AIM OF THE EXERCISE:
Your result should be the lines holding the word "agent", copied from the entries below.

EXERCISE INPUTS:
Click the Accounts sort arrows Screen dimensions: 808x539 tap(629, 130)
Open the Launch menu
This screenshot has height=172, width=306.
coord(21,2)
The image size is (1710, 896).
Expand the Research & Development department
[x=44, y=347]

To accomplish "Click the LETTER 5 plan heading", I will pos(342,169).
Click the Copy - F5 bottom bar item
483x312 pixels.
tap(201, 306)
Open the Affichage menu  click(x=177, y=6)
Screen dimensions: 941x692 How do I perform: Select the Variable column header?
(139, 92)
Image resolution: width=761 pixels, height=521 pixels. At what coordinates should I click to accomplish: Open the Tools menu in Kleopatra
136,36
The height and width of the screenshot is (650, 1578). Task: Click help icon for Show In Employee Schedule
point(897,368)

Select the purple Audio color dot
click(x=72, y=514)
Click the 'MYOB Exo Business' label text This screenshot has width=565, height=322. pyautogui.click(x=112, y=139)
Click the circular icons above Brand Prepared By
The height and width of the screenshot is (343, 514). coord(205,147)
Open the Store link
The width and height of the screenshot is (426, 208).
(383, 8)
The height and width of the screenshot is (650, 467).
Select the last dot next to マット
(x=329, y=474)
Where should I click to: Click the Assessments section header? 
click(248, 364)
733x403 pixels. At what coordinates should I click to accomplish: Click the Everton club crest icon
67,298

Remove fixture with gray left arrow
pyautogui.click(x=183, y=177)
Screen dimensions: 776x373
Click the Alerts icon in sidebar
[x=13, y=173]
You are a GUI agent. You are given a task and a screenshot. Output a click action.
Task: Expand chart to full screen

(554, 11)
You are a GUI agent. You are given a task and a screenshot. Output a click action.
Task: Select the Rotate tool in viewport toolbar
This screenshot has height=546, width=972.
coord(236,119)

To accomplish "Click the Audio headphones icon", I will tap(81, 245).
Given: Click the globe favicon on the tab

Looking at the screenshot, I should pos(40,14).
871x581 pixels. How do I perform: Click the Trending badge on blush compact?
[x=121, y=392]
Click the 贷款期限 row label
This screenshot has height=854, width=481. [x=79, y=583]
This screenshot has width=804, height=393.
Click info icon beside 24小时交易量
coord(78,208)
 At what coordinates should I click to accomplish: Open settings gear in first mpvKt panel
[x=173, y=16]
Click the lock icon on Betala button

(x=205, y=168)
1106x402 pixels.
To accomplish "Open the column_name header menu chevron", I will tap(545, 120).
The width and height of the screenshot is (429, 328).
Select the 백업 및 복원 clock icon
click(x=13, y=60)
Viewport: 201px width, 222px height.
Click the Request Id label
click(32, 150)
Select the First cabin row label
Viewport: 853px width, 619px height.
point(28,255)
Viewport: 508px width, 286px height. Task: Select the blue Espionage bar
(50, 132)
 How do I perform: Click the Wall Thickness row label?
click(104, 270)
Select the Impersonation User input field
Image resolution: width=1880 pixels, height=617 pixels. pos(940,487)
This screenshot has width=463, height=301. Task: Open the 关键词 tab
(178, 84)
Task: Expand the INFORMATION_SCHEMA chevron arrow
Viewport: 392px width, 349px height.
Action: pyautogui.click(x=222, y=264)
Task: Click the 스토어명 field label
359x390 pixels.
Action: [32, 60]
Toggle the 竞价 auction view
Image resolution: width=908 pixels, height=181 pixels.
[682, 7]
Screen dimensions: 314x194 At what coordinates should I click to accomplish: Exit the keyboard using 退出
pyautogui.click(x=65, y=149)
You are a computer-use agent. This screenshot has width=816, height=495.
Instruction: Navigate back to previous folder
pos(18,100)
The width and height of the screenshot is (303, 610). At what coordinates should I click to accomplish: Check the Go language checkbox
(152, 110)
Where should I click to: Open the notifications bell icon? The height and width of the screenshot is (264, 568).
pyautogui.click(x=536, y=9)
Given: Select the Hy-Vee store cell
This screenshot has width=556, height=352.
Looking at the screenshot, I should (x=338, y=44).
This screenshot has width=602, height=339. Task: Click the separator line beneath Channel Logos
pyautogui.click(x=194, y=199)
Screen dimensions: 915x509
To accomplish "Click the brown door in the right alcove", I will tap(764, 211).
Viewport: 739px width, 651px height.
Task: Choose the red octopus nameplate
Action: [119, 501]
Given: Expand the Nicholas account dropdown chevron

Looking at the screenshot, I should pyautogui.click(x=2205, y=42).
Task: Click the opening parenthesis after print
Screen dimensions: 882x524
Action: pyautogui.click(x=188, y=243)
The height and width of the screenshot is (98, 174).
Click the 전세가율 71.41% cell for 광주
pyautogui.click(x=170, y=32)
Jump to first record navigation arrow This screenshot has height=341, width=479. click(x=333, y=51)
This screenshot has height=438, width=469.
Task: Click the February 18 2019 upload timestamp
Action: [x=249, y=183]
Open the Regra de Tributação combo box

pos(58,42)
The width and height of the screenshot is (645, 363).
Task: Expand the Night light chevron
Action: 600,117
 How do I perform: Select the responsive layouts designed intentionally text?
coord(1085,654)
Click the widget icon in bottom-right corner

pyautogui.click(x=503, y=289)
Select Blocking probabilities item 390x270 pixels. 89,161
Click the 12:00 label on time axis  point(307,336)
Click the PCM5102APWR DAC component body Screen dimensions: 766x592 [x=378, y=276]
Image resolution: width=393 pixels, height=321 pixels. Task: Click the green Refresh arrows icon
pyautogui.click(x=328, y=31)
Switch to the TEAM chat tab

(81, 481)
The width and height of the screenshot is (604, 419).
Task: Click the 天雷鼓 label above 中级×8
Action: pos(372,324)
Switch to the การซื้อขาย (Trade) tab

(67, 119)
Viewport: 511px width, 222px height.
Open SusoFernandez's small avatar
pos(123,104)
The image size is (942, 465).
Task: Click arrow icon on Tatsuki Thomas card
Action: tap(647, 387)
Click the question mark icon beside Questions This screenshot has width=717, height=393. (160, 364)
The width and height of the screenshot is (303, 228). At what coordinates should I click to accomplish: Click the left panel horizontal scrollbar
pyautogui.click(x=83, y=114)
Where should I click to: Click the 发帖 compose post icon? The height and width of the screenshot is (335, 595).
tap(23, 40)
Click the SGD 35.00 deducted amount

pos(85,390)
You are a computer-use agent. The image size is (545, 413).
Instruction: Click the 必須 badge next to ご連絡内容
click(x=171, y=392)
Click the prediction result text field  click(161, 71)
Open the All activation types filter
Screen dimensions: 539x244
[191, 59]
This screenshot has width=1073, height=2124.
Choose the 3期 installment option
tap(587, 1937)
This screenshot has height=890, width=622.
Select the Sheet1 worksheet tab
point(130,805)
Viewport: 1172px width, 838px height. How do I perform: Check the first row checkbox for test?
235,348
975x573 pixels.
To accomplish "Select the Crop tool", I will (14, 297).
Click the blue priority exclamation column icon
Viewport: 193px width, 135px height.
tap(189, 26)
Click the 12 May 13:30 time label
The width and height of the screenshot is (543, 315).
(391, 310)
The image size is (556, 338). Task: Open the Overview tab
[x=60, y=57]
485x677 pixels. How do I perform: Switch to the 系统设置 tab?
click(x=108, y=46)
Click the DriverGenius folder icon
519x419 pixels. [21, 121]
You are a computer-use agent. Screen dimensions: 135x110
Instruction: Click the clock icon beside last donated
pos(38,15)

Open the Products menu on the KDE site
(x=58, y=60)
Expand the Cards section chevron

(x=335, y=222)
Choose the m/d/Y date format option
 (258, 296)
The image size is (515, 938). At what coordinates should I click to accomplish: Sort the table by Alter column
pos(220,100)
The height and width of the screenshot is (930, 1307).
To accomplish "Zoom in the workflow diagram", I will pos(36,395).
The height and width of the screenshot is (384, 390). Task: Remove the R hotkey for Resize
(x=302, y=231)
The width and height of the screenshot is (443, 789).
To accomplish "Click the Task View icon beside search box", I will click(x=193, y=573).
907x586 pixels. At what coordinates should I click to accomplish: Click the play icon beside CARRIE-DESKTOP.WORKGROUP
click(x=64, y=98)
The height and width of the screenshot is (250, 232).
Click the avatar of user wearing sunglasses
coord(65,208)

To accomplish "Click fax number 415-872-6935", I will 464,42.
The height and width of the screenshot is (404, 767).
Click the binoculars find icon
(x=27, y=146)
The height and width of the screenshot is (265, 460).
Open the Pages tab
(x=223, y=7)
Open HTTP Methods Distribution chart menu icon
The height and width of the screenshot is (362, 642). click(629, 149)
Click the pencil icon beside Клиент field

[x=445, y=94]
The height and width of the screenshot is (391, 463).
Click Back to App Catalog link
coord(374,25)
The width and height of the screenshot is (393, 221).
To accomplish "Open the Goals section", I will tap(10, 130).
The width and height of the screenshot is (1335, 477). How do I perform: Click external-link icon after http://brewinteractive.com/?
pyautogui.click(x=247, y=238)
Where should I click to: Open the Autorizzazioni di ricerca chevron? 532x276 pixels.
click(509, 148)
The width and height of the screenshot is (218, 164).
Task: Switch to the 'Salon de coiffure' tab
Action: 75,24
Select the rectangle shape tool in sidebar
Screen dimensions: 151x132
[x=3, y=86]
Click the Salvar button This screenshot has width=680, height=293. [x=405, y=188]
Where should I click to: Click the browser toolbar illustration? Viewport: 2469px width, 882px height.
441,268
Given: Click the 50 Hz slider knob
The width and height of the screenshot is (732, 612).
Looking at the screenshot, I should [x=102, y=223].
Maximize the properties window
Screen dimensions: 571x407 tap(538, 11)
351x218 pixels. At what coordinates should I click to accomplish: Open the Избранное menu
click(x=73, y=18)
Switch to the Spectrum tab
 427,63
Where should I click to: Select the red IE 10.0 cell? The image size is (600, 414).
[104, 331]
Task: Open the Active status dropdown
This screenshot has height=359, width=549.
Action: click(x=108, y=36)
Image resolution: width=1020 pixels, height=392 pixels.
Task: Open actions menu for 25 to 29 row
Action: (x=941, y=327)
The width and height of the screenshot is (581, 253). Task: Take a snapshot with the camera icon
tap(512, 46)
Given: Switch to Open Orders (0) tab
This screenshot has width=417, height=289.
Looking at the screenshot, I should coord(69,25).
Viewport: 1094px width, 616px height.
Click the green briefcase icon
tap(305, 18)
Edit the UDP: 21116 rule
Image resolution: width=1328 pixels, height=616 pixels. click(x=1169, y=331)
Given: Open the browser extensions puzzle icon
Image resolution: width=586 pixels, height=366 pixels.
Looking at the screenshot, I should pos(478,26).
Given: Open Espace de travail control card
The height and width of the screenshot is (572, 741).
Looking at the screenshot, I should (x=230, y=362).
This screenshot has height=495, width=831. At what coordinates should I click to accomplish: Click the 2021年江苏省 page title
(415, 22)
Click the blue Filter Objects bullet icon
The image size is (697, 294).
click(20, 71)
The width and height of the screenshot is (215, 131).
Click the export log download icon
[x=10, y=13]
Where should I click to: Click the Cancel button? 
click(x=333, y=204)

SOLUTION TO THE PROBLEM:
You are a GUI agent. You are given a task and a screenshot. Output a click action.
You are a GUI agent. You are given a task and a screenshot. Output a click action.
You are a computer-use agent. This screenshot has width=816, height=495.
You are a computer-use agent. The image size is (545, 413).
You are a computer-use agent. Screen dimensions: 135x110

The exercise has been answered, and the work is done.